Exercise input >>
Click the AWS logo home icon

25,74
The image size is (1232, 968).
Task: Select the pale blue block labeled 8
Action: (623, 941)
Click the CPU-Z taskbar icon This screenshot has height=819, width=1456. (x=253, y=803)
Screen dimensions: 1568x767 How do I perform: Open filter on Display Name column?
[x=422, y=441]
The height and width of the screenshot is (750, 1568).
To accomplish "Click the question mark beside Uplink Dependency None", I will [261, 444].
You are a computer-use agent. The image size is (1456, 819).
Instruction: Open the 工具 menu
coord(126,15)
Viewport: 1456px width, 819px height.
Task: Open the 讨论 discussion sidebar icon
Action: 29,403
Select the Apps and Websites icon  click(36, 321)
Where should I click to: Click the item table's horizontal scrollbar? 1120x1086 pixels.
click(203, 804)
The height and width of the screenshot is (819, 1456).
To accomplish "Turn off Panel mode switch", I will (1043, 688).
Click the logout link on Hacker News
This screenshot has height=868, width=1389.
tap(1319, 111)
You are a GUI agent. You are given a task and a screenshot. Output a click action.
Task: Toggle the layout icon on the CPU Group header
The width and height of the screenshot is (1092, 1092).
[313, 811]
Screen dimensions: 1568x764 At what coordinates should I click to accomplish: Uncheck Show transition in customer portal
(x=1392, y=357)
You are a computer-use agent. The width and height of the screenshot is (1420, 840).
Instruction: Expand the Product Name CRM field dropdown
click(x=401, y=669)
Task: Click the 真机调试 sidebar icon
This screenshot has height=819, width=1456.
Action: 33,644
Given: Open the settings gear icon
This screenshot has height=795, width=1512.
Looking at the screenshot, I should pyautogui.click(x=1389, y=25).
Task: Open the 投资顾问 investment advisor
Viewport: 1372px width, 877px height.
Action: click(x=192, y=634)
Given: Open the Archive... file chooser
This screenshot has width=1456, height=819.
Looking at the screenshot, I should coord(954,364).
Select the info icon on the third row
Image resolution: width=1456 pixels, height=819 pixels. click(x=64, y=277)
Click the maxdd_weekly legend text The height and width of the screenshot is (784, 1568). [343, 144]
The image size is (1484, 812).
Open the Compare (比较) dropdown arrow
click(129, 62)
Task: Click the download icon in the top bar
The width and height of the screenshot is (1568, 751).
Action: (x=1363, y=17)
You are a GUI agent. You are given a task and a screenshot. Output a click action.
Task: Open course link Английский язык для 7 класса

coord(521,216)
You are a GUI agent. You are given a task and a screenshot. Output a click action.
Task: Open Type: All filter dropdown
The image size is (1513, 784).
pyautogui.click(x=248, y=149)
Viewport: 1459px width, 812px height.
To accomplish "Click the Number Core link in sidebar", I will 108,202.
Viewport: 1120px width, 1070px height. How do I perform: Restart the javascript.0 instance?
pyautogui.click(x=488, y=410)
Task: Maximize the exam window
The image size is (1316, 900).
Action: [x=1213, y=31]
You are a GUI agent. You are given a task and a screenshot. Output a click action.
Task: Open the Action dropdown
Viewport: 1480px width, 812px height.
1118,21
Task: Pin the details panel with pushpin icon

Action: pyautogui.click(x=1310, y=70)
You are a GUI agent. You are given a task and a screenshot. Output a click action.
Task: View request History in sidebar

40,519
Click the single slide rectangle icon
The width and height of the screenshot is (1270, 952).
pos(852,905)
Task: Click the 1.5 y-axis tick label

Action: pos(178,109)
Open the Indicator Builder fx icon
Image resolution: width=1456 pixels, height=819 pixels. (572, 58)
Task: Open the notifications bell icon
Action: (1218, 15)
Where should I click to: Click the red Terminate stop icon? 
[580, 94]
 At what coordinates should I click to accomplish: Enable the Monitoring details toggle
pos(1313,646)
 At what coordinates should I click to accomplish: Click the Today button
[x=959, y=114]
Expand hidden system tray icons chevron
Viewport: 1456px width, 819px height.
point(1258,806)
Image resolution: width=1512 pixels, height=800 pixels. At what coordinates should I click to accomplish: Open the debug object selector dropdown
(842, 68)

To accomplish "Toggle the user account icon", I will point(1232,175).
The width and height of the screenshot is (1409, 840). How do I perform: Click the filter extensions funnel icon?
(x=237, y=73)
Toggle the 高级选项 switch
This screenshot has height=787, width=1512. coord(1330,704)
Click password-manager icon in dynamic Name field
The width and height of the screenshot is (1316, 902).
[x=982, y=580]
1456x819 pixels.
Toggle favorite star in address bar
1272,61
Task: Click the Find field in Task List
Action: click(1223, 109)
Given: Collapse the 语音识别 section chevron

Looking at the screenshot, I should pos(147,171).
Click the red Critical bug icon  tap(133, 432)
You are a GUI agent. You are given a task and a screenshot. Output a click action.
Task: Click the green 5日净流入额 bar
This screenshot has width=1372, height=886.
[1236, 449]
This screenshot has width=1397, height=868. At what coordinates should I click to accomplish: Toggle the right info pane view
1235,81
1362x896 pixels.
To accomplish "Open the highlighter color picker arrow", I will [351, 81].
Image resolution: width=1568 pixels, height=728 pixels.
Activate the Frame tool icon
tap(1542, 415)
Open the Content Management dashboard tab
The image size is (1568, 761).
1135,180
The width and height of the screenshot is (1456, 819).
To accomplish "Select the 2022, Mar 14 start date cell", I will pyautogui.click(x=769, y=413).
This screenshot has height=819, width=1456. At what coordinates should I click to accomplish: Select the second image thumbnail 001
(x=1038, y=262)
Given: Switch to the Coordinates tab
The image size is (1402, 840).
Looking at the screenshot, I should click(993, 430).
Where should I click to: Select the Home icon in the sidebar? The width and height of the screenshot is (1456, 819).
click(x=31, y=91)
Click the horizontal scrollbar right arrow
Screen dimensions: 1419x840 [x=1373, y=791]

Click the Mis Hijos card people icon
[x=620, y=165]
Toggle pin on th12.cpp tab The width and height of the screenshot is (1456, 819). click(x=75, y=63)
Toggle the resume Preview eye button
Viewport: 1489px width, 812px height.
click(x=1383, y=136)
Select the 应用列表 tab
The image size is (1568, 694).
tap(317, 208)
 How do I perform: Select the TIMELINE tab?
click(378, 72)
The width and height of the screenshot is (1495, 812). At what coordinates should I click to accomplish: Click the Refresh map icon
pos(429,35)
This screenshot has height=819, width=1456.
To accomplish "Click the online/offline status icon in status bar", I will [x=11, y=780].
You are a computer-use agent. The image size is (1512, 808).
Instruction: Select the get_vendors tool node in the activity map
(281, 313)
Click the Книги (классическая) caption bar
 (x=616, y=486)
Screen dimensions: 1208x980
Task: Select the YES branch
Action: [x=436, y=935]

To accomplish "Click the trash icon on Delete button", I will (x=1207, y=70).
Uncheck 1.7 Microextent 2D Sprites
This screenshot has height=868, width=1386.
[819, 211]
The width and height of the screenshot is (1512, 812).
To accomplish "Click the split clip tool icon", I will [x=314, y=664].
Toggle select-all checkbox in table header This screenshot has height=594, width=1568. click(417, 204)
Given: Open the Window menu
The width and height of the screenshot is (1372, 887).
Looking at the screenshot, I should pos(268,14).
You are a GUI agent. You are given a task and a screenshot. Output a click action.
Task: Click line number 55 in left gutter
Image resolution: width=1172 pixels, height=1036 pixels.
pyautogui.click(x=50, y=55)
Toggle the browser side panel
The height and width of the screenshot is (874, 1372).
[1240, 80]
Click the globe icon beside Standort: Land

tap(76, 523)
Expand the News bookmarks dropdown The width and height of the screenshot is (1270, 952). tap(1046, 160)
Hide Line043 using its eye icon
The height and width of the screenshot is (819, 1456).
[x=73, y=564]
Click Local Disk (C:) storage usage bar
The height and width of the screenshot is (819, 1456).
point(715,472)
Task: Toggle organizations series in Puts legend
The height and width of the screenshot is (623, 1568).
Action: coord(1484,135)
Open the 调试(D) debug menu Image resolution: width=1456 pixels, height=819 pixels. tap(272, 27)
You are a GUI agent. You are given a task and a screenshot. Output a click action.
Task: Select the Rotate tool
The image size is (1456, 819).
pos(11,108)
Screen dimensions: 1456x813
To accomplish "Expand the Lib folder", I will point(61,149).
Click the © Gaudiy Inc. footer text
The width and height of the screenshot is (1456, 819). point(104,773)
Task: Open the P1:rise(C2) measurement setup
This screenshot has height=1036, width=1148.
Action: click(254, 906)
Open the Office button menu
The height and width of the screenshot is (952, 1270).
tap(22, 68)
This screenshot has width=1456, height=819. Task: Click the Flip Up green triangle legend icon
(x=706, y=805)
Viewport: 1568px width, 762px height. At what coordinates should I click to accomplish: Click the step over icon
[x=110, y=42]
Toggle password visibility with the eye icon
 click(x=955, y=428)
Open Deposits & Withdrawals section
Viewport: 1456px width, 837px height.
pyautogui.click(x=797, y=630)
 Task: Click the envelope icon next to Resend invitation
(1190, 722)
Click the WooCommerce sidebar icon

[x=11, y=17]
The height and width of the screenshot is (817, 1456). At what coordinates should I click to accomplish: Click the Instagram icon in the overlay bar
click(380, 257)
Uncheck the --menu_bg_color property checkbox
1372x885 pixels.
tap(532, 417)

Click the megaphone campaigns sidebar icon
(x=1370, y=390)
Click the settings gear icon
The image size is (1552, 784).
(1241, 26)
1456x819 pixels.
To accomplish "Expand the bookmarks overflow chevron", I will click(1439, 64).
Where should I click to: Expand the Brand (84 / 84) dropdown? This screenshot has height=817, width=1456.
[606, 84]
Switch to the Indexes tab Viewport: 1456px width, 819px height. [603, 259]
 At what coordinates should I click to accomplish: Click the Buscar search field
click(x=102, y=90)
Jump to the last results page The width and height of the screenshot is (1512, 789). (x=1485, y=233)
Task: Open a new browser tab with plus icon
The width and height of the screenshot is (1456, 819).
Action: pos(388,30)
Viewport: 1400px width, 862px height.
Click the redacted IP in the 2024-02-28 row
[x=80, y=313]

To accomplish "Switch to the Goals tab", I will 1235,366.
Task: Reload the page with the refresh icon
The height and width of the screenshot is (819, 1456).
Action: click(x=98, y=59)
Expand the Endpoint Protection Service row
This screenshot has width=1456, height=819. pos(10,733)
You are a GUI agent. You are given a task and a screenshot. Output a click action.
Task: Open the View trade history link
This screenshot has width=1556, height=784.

Assigned task >>
All lines in the listing above from the line containing "The height and width of the screenshot is (750, 1568)." to the line containing "You are a computer-use agent. The image size is (1456, 819).", inclusive, should be retyped exactly; no other lines should appear.

Answer to this task >>
The height and width of the screenshot is (750, 1568).
To accomplish "Click the question mark beside Uplink Dependency None", I will [261, 444].
You are a computer-use agent. The image size is (1456, 819).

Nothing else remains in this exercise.